-------- RECORDS TO PROCESS

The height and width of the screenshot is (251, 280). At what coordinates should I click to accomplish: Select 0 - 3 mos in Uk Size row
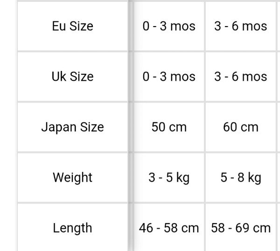169,77
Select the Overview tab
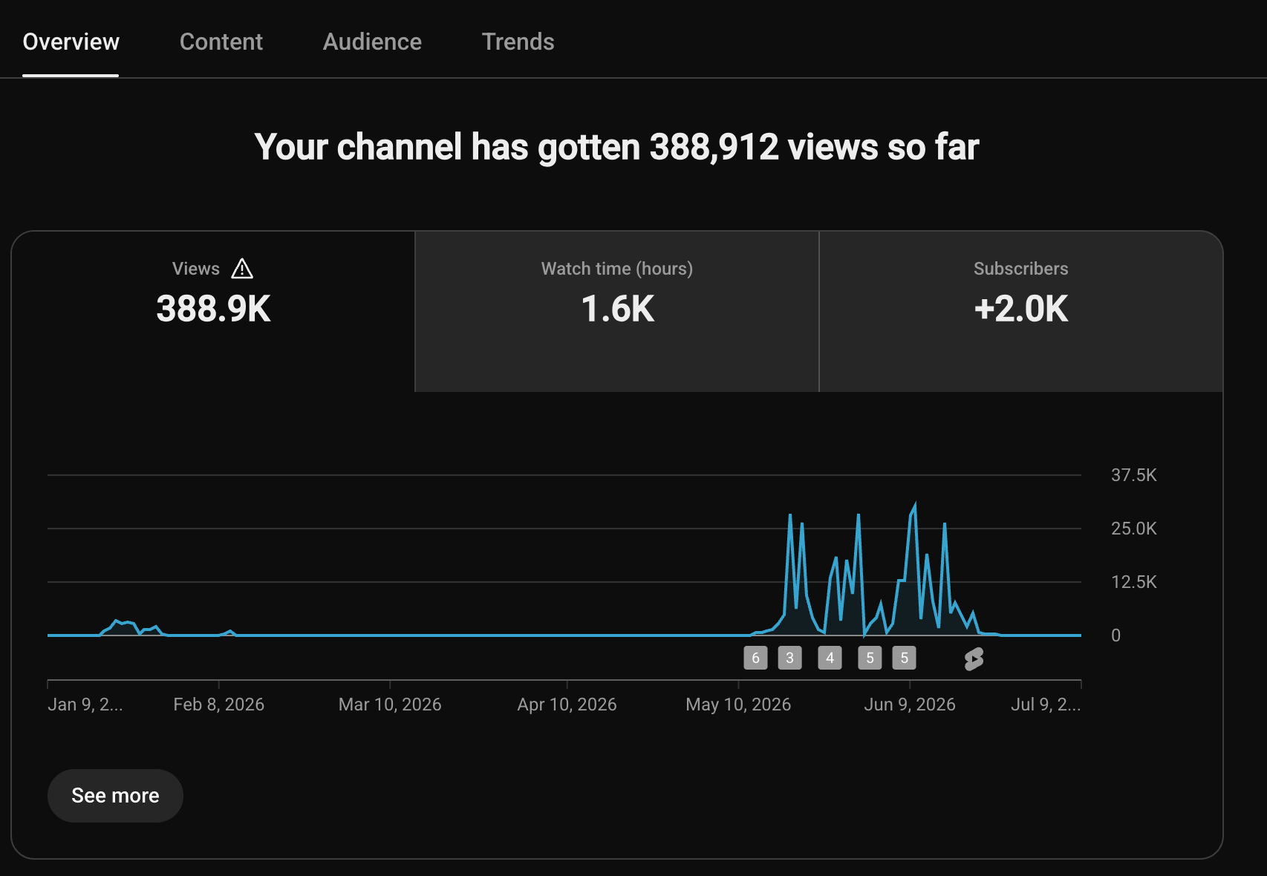Viewport: 1267px width, 876px height. [71, 42]
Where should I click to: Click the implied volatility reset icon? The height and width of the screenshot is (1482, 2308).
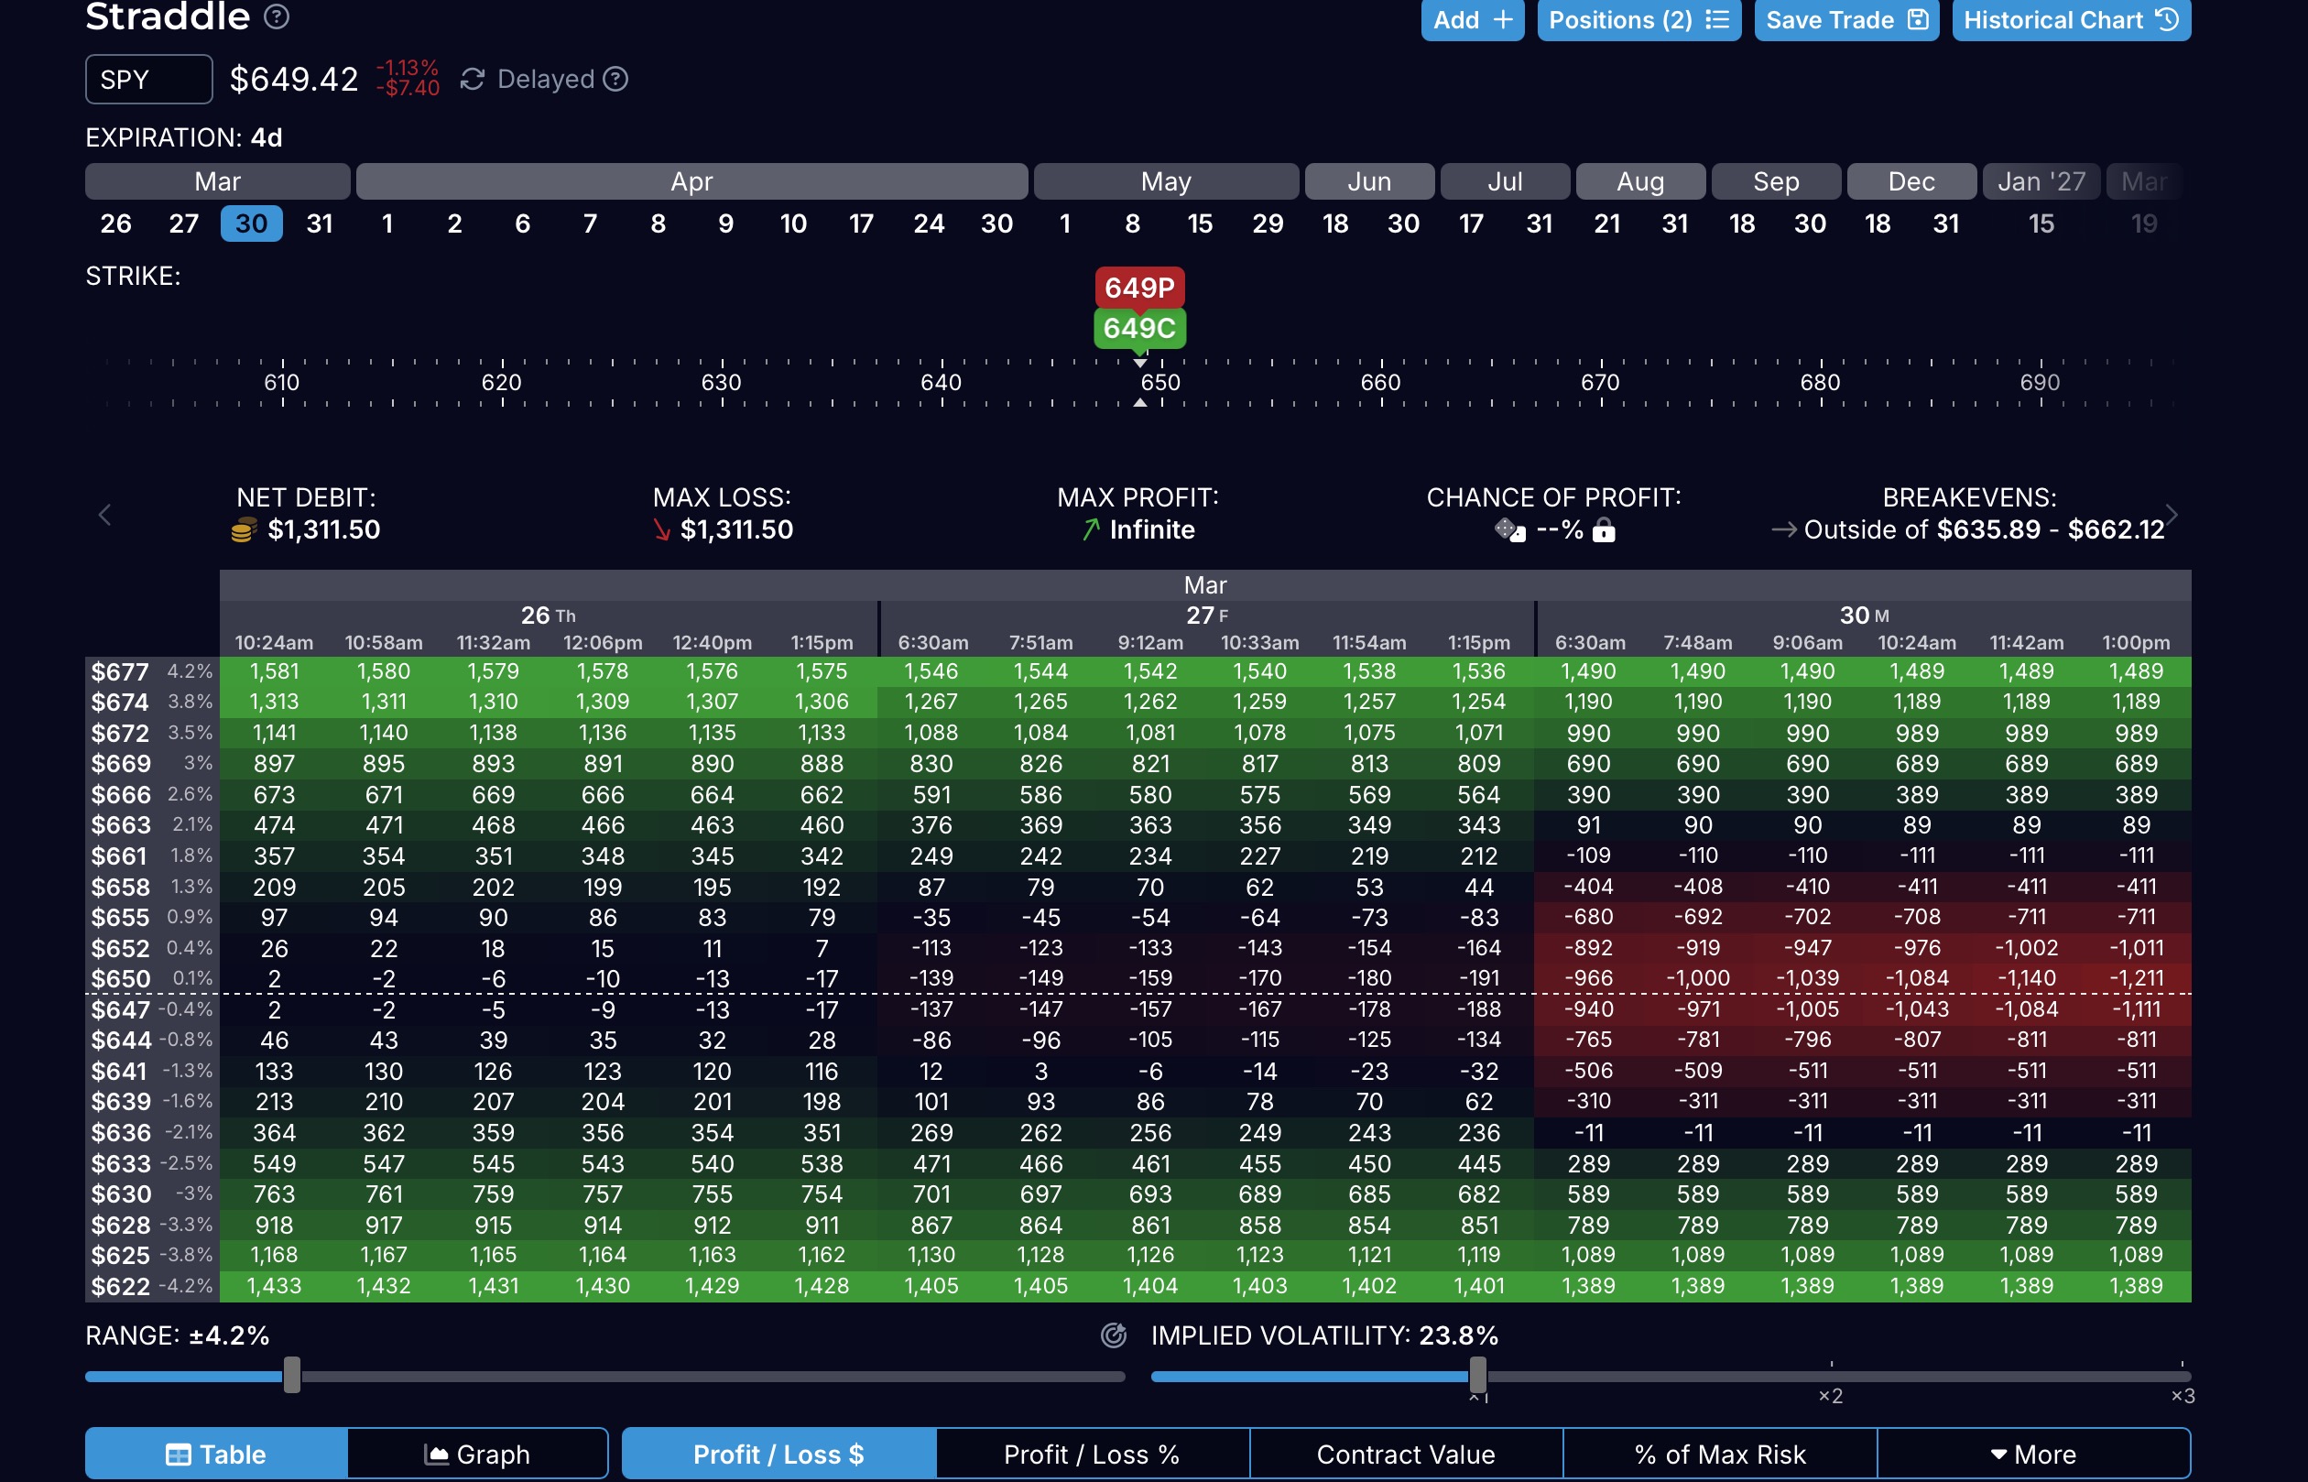point(1113,1336)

----------------

*TASK DETAILS*
Write out all of these rows again, requests included and unchanged, but multiply every number in the answers (the click coordinates and the viewport width and height) by 1.8, rounding each result to a whole number with halves rounded up. Leave the pictures out.

*ANSWER FOR THIS EXERCISE*
The height and width of the screenshot is (251, 280). At what coordinates should I click to accomplish: Select 0 - 3 mos in Uk Size row
304,139
Select the Overview tab
Viewport: 2281px width, 1577px height. [128, 76]
Where should I click to: Click the implied volatility reset icon? The height and width of the screenshot is (1482, 2308).
point(2003,2405)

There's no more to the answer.